[Task objective]
From the excerpt about the Bell's palsy storyline, copy out the passage that begins at the words "After half an" and stops after "as they talk.", substituting "speech therapist" for "physiotherapist".
Excerpt below:
After they go over possible illnesses for her character, Jonathan concludes that what she is looking for is "bilateral Bell's palsy".

Clare scribbles eagerly, frequently interrupting to check medical spellings. "If it's quite rare, that's absolutely fine. That's very nice from a dramatic point of view."

After half an hour, Jonathan is starting to assist Clare in drafting the narrative. "Hopefully, when he is discharged from hospital, he might see a physiotherapist. Hopefully, he'll find one who's helpful."

To judge by the body language, things are going well. The two are leaning across the table, and both wave their hands as they talk.

Clare wants her character to have trouble opening his eyes in the morning, but Jonathan steers her in a different direction. "The problem with Bell's palsy is that sometimes you cannot close your eyes and they have to be taped down at night," he says.

Medicine often overlooks the social impact of such symptoms, Jonathan states. "Not being able to control salivating, blinking, talking - these are big things to deal with," he says.

Clare gets excited. "Yes, yes! I am really interested in this. For a man who hasn't been ill before, this would mean real courage."
End of Excerpt.
Listed records below:
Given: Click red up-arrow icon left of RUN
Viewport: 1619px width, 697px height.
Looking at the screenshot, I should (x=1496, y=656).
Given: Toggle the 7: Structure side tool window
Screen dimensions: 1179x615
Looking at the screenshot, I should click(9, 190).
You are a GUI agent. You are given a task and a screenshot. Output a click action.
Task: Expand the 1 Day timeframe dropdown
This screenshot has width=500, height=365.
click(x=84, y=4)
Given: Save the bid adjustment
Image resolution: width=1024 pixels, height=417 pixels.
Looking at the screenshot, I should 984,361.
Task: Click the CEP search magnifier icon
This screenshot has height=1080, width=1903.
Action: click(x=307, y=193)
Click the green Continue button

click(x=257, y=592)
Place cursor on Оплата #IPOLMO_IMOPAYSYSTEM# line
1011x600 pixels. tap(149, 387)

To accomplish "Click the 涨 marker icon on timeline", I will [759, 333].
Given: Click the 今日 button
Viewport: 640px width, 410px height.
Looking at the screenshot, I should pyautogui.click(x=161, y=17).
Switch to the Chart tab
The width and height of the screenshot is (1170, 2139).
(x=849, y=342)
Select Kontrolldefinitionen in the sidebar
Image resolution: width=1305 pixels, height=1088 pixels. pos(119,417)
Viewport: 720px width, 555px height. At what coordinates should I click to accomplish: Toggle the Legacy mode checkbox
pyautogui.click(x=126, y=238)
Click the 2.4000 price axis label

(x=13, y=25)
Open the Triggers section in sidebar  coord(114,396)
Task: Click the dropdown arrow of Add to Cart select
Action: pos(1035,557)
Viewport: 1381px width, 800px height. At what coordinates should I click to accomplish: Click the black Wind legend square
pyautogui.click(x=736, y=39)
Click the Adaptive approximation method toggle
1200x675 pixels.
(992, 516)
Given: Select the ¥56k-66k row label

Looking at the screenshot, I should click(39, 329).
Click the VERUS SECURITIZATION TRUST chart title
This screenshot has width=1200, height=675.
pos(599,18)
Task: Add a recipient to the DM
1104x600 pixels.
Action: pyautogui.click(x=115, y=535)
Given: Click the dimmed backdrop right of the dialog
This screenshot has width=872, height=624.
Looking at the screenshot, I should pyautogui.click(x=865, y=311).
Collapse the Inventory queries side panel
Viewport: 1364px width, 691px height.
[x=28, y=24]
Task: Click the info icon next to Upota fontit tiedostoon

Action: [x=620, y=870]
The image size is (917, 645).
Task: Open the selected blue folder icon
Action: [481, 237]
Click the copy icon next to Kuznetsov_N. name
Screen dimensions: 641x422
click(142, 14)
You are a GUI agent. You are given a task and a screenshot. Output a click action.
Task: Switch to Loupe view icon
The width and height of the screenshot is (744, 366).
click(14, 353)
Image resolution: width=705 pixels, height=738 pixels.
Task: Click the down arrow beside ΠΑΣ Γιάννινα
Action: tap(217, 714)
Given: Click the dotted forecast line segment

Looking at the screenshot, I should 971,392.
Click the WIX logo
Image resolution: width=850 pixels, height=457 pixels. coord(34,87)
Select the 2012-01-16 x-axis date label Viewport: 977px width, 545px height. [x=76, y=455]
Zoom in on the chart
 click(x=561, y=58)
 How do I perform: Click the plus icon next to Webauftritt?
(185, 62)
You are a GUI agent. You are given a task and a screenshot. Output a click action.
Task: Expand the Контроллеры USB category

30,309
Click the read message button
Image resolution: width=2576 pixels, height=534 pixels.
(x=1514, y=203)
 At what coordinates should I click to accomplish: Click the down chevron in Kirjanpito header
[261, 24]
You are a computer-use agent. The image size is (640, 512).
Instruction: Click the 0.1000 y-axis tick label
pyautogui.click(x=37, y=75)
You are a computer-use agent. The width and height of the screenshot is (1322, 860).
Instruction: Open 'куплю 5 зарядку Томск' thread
End of Listed records.
[Answer for the task]
After half an hour, Jonathan is starting to assist Clare in drafting the narrative. "Hopefully, when he is discharged from hospital, he might see a speech therapist. Hopefully, he'll find one who's helpful."

To judge by the body language, things are going well. The two are leaning across the table, and both wave their hands as they talk.